The Presence of Russian Defense Personnel at Iran’s S-300 and S-400 Air Defense Systems
Israeli forces destroyed or damaged many of Iran's air defense systems during the June 2025 Twelve-Day War, including its Russian-supplied S-300 long-range surface-to-air missile batteries. However, February 2026 satellite imagery reveals S-300 launchers positioned within prepared revetments near Tehran, suggesting Iran had retained or restored sufficient components to reconstitute at least portions of its long-range surface-to-air missile coverage, and it would need Russian assistance to do it.

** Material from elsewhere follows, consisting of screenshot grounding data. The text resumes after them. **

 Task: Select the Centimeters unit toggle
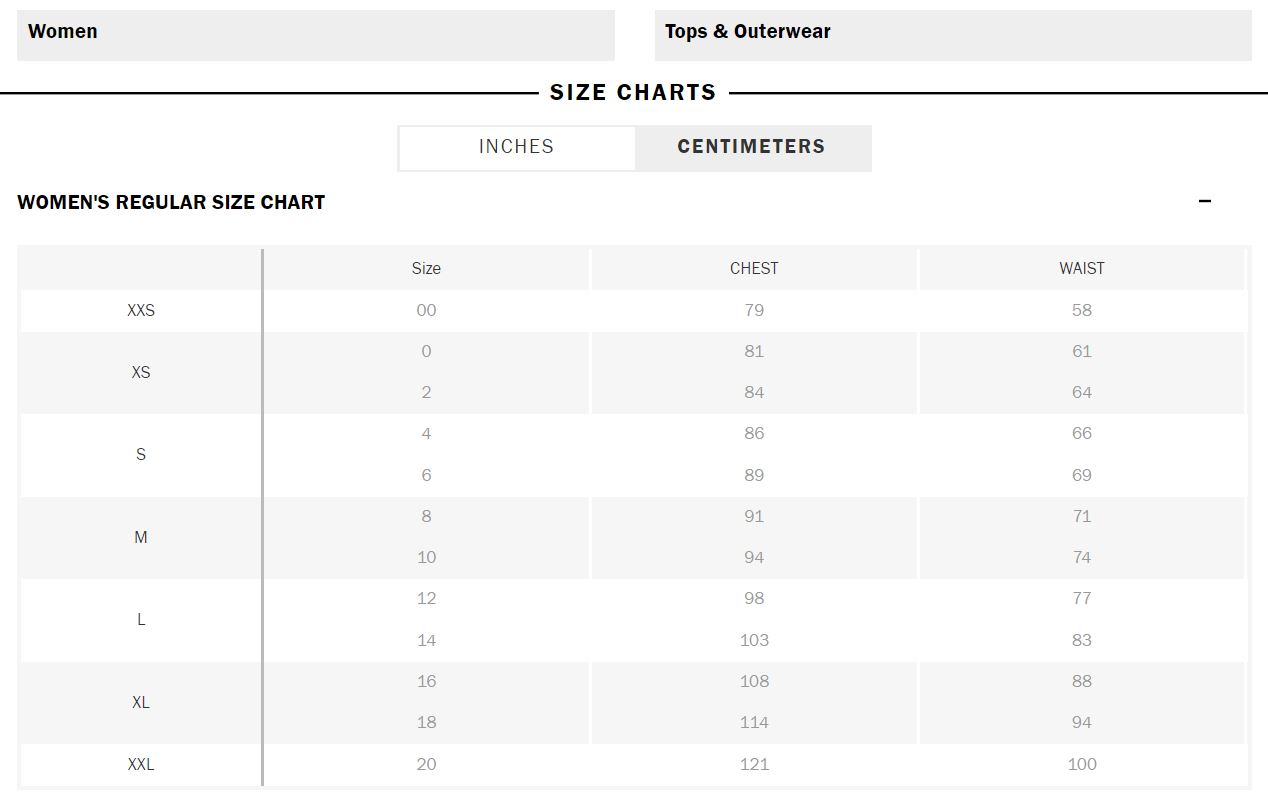tap(751, 147)
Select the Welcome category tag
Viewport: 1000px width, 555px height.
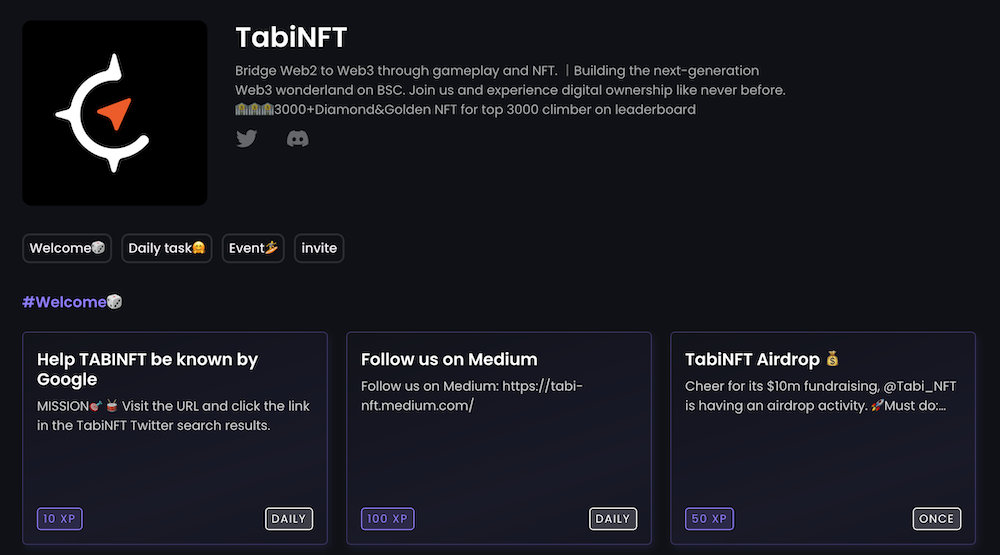coord(68,248)
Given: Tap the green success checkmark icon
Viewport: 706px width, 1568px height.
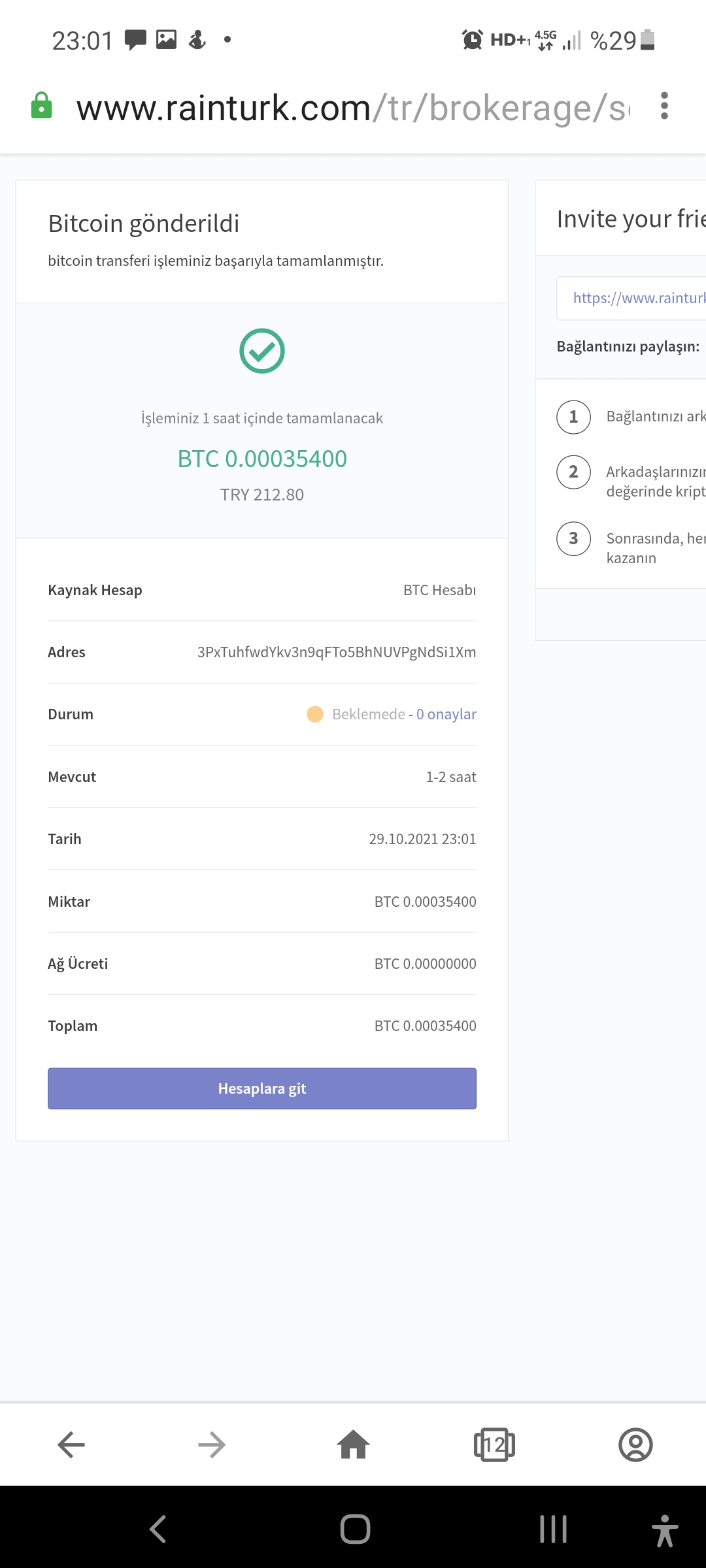Looking at the screenshot, I should (x=262, y=351).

However, the presence of Russian technical personnel is probable but unacknowledged, undocumented, and unprotected by any prior diplomatic assurance. If U.S. or Israeli strikes hit a battery with Russian advisors present, there is no prior agreement to invoke, no public count of personnel to account for, and no established deconfliction channel to manage the aftermath.
Summary
There is a pattern here. Venezuela. Now Iran. With no confirmed imminent threat, no congressional authorization, and no deconfliction mechanism protecting hundreds of Russian nationals on the ground, the Trump administration has lit a fuse whose other end nobody can see. The world is watching — and what it sees is an America that has abandoned the international legal order it spent 80 years building. If this is the new doctrine, we should be honest about what it costs — starting with the very real possibility that the next casualty is a Russian engineer at Bushehr, and the phone call that follows goes to the Kremlin.